The mutation Polycomb (Pc) is known to cause a variety of intersegmental transformations in homozygous and heterozygous individuals of Drosophila melanogaster; Pc+ is thought to act as a negative regulator of genes of the bithorax complex. The function of this gene in the maternal germ line has been assessed by examining the variation in expression of these homoeotic phenotypes in individuals derived from a maternal germ line with a single or no dose of the Pc+ allele. Mosaic individuals with a homozygous or heterozygous Pc germ line were produced by transplantation of pole cells, the embryonic precursors of the germ line.

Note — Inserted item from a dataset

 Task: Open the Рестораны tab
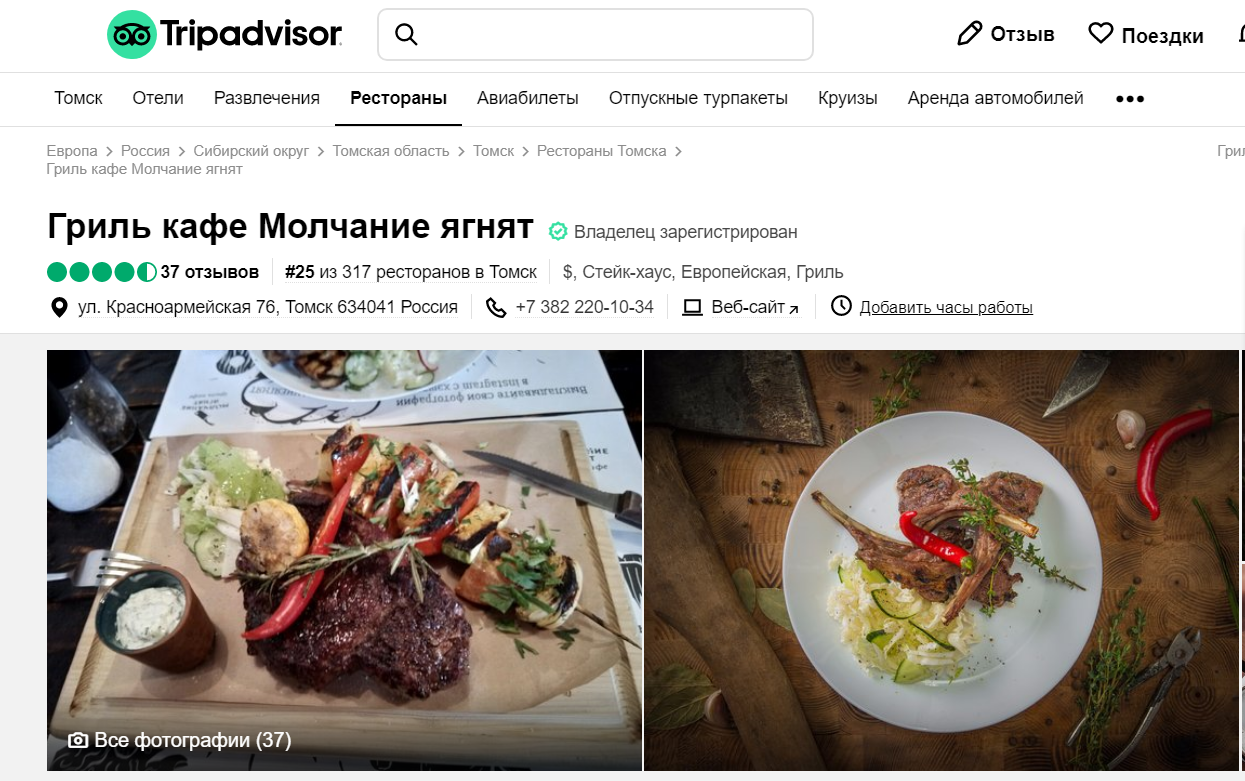tap(398, 98)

By employing an X-linked dominant female-sterile mutation, the identification of mosaic females and the study of progeny derived from the exogenous germ line were greatly simplified; the advantages of this system for the transplantation of pole cells for such analyses are described. In general, all thoracic and abdominal segments of homozygous Pc embryos differentiate characteristics of the eighth, most posterior, abdominal segment. The extent and uniformity of this transformation as well as other manifestations of the homozygous Pc genotype are described and shown to be correlated with the maternal germ line genotype; homozygous Pc embryos derived from a homozygous Pc maternal germ line show greater expression of these phenotypes than do genetically identical embryos derived from a heterozygous Pc maternal germ line. The expression of some homoeotic phenotypes typical of heterozygous Pc adults shows only a slight correlation with the maternal genotype, while no homoeotic transformations are clearly evident in heterozygous larvae of either origin. Thus, the maternal effect of Pc is rescuable. The results suggest that the Pc+ gene is active in the maternal germ line but that the absence of the maternally derived Pc+ product can be largely compensated by the introduction of a wild-type allele upon fertilization; this rescue indicates that the maternal activity of Pc+ plays no major role in the normal process of embryonic segmental determination. The normal fertility of males and females with a homozygous Pc germ line and of their progeny suggests that Pc+ plays no role in the determination or development of the germ line in either the maternal or zygotic genome.